TASK INPUT
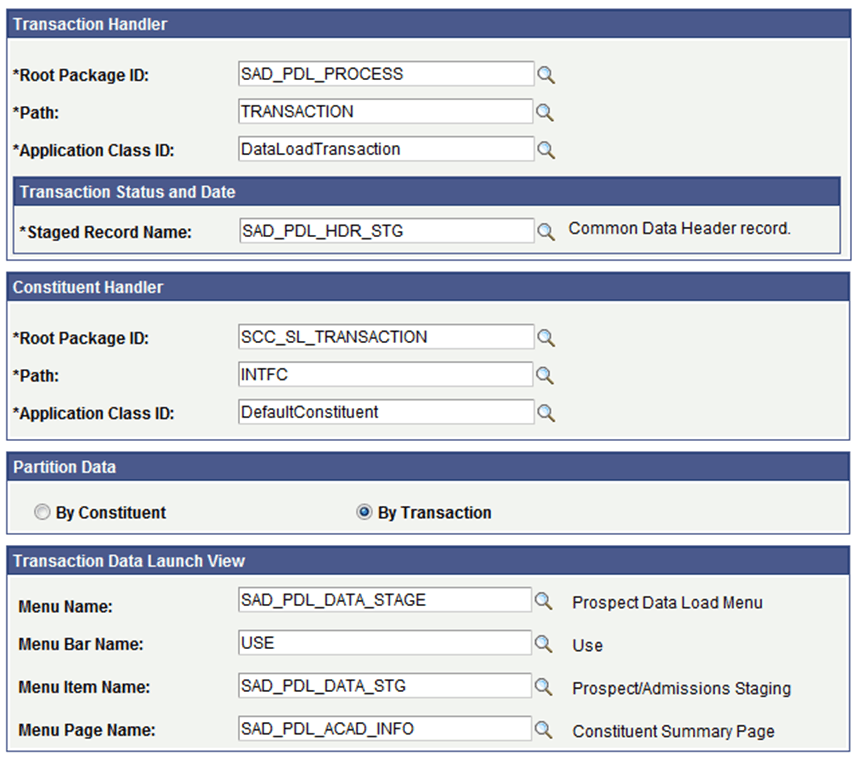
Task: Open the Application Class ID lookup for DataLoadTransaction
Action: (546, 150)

* * *

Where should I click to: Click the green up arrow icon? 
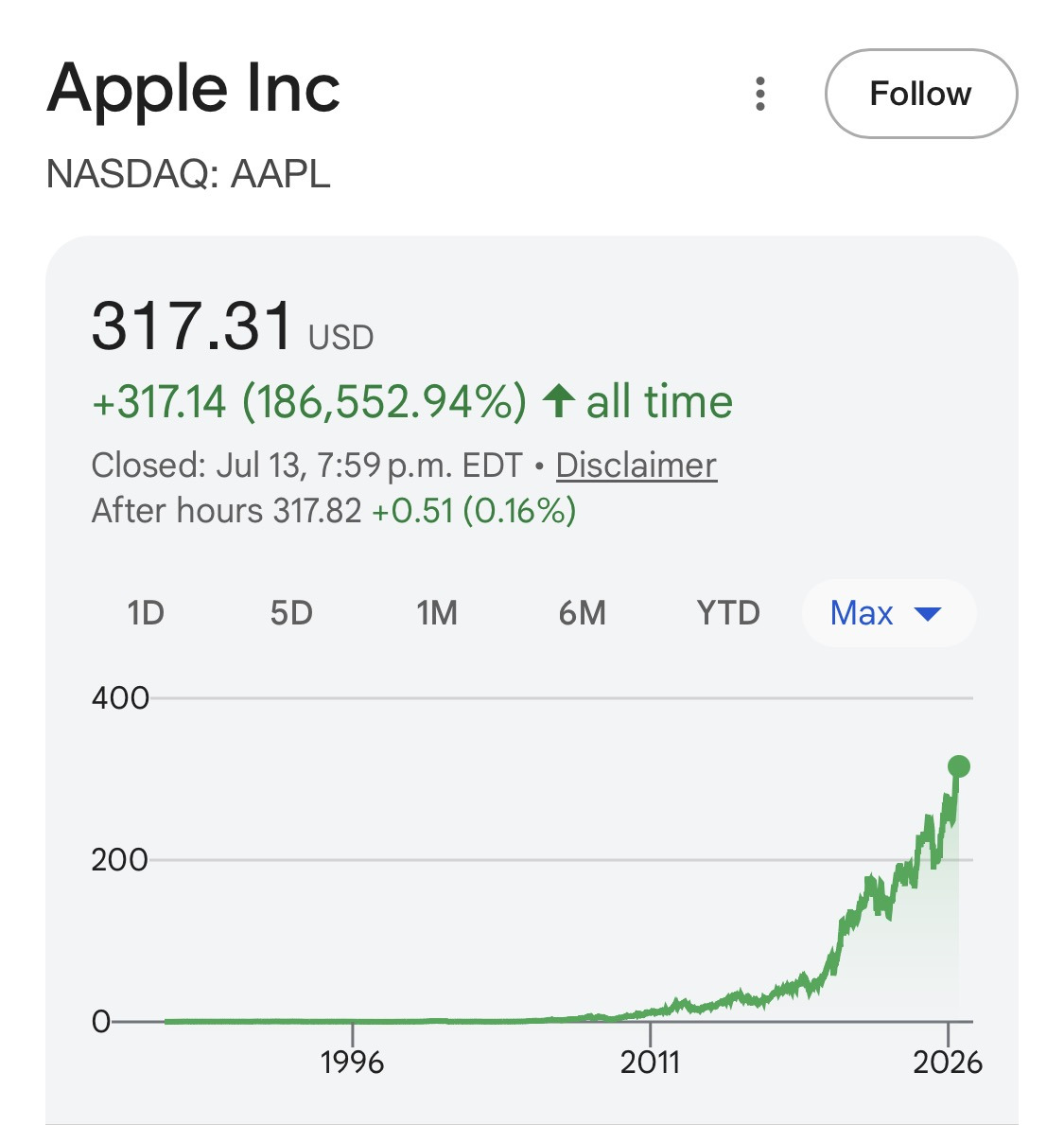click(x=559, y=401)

--

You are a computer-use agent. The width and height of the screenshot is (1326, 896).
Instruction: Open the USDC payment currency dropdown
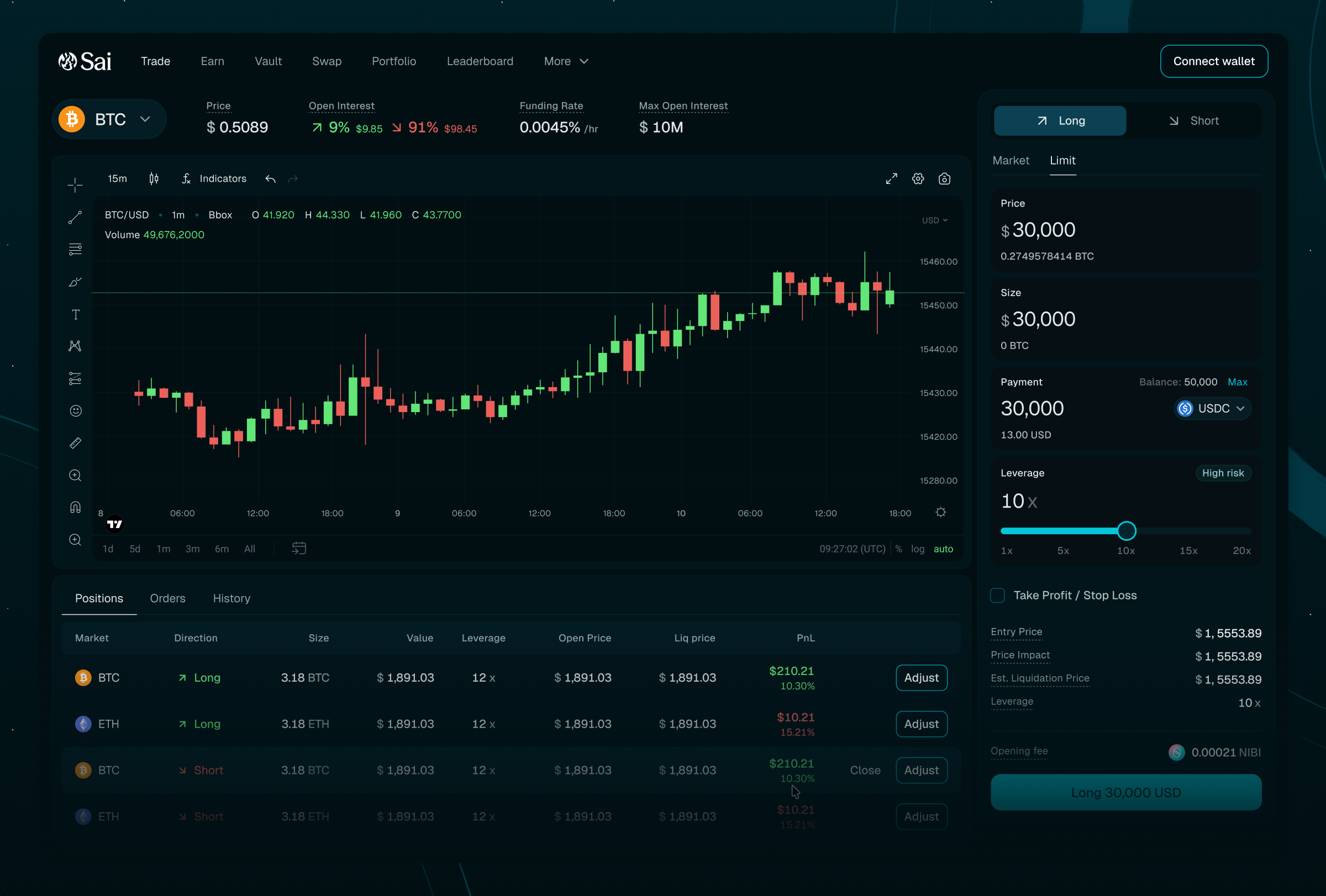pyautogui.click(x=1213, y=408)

WRITTEN PROBLEM
Pick out every line in the rows above that contains the word "Open", and copy each of those lines.

RESULT
Task: Open the Application Class ID lookup for DataLoadTransaction
Instruction: Open the USDC payment currency dropdown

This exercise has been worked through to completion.